I'm not sure why people think a smaller number of words plus a tonal icon works better (by "better," I mean, having the player understand what their character is about to convey and how they are about to convey it). I mean, yes, as I've said a number of times, "anger" as am emotional tone can mean several different kinds of accompanying facial expressions and body language, and it's not like the presence of the angry icon lets us know for sure what we're about do do physically/emotionally (apart from what we're about to say.)
For people such as myself, when the wheel first came in in Mass Effect (before I started working at BioWare), is that I was already picking dialogue options based on their tone even when it was full text.

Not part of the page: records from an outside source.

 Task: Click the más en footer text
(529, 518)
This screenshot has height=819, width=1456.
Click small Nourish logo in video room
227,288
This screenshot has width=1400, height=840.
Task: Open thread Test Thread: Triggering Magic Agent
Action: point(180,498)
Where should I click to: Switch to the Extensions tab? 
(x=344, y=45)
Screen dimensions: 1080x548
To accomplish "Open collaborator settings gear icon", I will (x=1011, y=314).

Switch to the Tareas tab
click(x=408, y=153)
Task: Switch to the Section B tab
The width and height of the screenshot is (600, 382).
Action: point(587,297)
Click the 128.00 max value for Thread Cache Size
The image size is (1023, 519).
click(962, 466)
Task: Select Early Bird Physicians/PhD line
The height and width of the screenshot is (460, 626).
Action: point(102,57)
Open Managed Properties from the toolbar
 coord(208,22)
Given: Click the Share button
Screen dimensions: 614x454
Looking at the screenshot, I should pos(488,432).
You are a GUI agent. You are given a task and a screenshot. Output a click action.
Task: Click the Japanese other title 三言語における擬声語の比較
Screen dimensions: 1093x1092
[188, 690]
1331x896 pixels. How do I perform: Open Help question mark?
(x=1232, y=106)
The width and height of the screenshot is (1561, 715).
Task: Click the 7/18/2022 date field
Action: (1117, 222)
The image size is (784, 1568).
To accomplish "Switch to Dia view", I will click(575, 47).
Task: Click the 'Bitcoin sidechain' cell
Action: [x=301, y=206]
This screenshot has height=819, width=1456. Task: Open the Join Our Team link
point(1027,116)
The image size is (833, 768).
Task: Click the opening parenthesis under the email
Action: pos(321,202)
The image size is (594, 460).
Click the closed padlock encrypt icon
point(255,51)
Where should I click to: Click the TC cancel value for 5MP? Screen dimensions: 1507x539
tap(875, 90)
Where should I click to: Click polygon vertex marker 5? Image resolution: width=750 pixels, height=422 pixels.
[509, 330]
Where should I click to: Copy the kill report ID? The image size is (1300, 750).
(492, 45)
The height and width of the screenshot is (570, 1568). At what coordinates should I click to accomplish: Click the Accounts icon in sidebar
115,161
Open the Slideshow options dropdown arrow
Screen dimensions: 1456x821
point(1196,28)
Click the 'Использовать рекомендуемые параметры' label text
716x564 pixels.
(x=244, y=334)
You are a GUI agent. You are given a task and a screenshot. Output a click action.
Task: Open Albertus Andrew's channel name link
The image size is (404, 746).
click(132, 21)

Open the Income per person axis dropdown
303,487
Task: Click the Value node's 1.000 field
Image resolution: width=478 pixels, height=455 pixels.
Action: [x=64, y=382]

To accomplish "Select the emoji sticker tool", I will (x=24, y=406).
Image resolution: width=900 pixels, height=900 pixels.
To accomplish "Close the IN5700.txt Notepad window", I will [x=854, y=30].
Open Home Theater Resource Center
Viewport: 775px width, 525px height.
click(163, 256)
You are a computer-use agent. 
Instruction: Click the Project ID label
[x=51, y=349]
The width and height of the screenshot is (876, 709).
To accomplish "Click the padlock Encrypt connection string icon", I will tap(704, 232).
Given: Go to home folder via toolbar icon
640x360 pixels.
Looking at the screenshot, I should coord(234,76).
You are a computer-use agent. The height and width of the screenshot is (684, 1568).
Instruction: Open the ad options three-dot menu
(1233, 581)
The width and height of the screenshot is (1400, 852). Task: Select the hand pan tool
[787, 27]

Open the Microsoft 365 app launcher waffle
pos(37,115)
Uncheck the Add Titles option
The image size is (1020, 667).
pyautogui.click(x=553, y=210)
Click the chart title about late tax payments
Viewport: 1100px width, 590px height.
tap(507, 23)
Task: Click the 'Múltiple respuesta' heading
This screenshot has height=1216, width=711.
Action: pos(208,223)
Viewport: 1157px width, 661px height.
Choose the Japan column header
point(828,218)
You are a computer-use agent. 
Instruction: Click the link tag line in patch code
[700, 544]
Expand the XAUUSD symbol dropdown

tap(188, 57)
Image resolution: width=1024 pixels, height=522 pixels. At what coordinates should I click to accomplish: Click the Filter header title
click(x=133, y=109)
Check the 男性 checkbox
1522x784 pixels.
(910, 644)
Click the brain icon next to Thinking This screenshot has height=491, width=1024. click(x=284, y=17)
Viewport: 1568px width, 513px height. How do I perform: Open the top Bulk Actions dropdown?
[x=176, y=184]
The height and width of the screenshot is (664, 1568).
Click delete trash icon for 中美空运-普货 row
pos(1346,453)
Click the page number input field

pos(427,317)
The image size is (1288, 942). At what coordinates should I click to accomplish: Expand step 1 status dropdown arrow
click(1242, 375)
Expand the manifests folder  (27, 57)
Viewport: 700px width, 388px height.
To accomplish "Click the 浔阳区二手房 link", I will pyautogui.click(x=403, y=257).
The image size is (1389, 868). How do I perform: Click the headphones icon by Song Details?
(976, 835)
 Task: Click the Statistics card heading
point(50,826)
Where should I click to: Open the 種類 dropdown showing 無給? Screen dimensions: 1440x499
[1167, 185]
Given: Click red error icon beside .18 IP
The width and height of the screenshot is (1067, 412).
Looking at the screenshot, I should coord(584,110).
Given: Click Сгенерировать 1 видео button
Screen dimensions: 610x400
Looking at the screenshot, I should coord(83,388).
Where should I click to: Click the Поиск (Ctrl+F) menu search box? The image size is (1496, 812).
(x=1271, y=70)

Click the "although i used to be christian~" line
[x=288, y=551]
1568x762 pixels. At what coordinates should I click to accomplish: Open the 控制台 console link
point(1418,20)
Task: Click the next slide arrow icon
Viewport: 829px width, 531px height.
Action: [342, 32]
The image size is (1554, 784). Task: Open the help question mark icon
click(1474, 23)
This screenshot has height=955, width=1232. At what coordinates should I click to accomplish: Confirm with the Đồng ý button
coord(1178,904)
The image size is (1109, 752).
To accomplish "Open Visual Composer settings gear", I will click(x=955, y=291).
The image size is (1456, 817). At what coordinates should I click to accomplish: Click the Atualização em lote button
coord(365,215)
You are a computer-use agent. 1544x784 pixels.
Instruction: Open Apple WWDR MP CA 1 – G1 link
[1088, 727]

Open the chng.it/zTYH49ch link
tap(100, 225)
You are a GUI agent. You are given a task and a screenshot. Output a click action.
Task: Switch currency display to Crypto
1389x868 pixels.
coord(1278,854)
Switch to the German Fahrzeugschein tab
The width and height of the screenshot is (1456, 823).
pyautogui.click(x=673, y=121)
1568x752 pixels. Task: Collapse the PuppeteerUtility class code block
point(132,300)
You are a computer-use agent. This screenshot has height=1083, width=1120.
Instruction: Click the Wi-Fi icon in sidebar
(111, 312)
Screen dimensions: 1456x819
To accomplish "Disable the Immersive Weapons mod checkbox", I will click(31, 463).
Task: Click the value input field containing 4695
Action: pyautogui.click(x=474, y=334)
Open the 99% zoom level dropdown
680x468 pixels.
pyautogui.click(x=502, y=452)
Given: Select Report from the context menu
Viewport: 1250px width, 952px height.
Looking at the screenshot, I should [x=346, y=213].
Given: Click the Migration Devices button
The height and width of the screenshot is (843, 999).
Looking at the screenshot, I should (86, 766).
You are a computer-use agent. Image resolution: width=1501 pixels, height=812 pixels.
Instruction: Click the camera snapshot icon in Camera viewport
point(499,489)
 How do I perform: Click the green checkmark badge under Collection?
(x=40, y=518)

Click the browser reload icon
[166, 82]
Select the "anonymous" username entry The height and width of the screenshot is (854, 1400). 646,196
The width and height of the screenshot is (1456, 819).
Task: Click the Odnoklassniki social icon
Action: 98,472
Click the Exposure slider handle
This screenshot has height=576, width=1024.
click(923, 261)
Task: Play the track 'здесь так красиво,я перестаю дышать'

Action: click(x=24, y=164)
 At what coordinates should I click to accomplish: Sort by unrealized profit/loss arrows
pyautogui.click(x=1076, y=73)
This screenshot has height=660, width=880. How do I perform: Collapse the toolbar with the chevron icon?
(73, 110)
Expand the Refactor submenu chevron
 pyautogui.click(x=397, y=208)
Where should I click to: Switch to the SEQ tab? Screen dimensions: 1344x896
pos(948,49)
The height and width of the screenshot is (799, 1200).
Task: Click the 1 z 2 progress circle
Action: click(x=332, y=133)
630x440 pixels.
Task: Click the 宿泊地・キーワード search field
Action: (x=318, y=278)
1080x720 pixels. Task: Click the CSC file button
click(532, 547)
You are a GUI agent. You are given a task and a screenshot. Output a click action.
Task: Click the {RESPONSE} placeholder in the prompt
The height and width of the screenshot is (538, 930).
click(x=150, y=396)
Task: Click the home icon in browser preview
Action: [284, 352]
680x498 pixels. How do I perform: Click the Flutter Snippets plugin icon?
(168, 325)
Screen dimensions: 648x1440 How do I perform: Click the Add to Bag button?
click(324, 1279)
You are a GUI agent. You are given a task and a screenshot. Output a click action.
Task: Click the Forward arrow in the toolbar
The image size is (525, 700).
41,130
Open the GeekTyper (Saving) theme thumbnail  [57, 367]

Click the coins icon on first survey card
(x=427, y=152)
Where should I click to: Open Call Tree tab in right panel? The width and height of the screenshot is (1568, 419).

If the situation was cordial and I appreciated the person talking, I picked the lines that came across as friendly. If I was mad, I picked the lines that came across as angry/hostile. The words used were actually not relevant beyond helping me determine the nature of my response. I was always bound by the restriction of saying what the game designers allowed me to say, and bound by any inferred sarcasm that they implicitly put into the line.
Speaking personally, what I like about the dialogue wheel is that I actually watch my character speak and say and do stuff. Obviously this doesn't work as well if a player wishes much stronger control over the specifics of the response, but that I can actually enjoy seeing the responses play out. With a full line of dialogue, I find I get stuff like this less often, and I do enjoy that sort of stuff. I like watching the scene play out, which is also something that I do less of with full written responses.
In fact, for games like Alpha Protocol (which was even more condensed than anything BioWare has done, but is probably my personal favourite conversation system in any game) and Mass Effect, I often don't even play with subtitles on because I prefer to watch the scene play out.
I feel the main reason I prefer this is because I go into a PC game with the understanding that the conversations will innately not be able to precisely represent my character. I think it may also be because many of the earlier RPGs I played, like the Ultima games, were based exclusively on key words so I had already had no reservations having no control over the precise words I used, but I could from time to time pick keywords that displayed a particular intent.
Having said that, I do understand your perspective. I imagine the amount of control we're willing to give up differs quite a bit, just as I feel the amount of control we feel we're ever actually provided probably doesn't line up. I'm not sure if the positions are reconcilable, however. Sometimes the lines the player character can speak get very, very long (an advantage our current system provides). They also sometimes, structurally, get spread out over several lines which provides some additional challenges to simply showing the full line than simply clicking a button that says "show full line."
In general I see pros and cons to either, and in both cases neither is really a significant enough yay or nay over the other. If you were to force me to choose, however, I do like the dialogue wheel system more than full lines of dialogue. I base this more on games I played not as a developer, so I'm omitting DA2 and DAI from this consideration, but included Alpha Protocol and the Mass Effect games, as well as Human Revolution and so forth.